EXERCISE INPUT:
=== Begin Enclosure ===

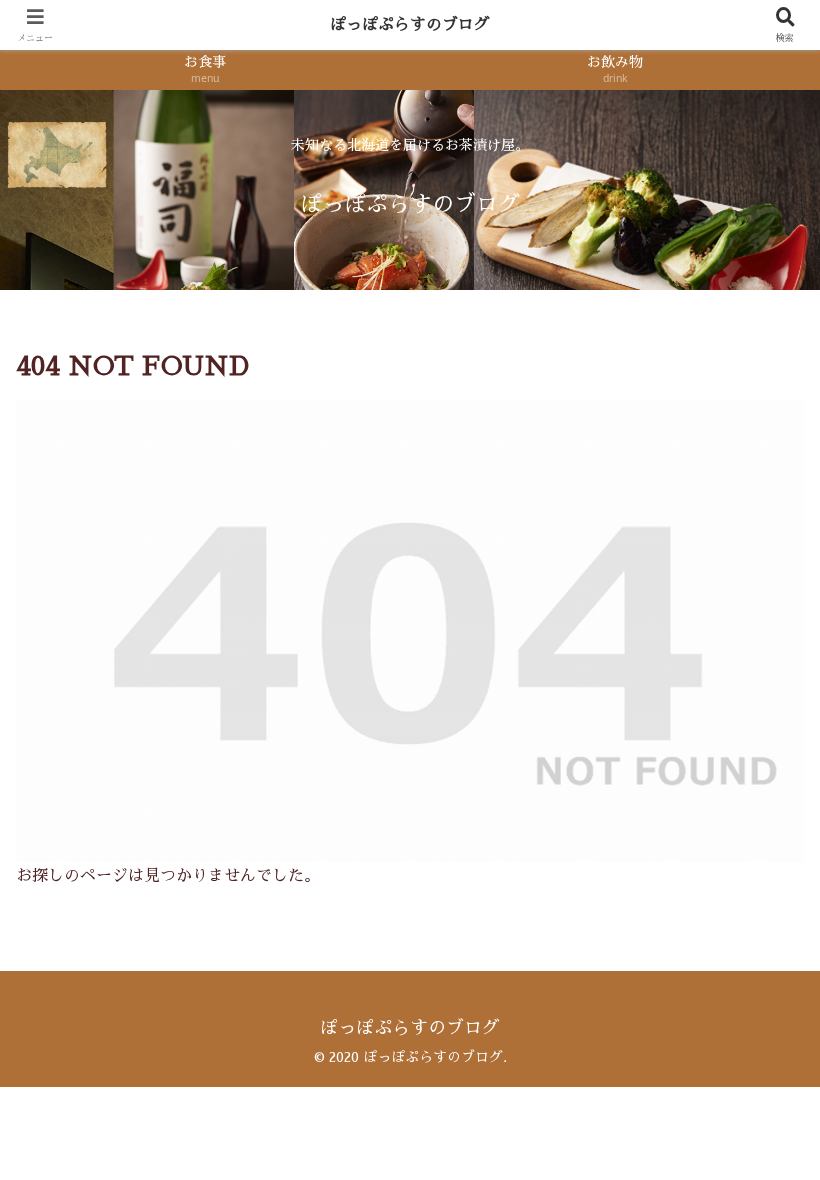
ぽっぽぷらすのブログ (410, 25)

=== End Enclosure ===
=== Begin Enclosure ===

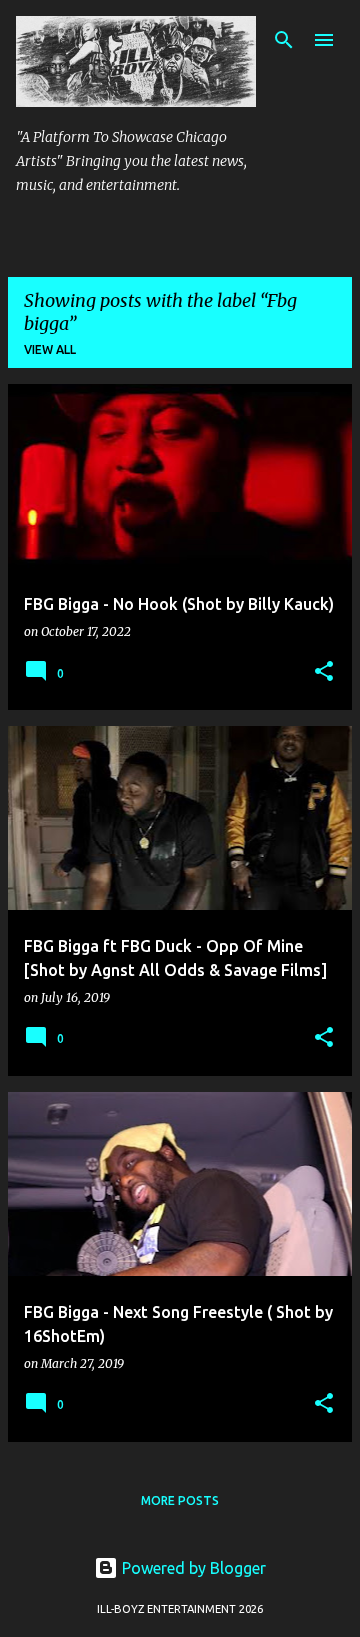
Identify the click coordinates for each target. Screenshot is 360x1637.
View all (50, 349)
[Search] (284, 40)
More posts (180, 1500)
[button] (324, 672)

=== End Enclosure ===

REQUIRED WORK:
Will you return exactly the lines above from the one with "Identify the click" down to the one with "[button] (324, 672)", counting both as part of the range?

RESPONSE AREA:
Identify the click coordinates for each target. Screenshot is 360x1637.
View all (50, 349)
[Search] (284, 40)
More posts (180, 1500)
[button] (324, 672)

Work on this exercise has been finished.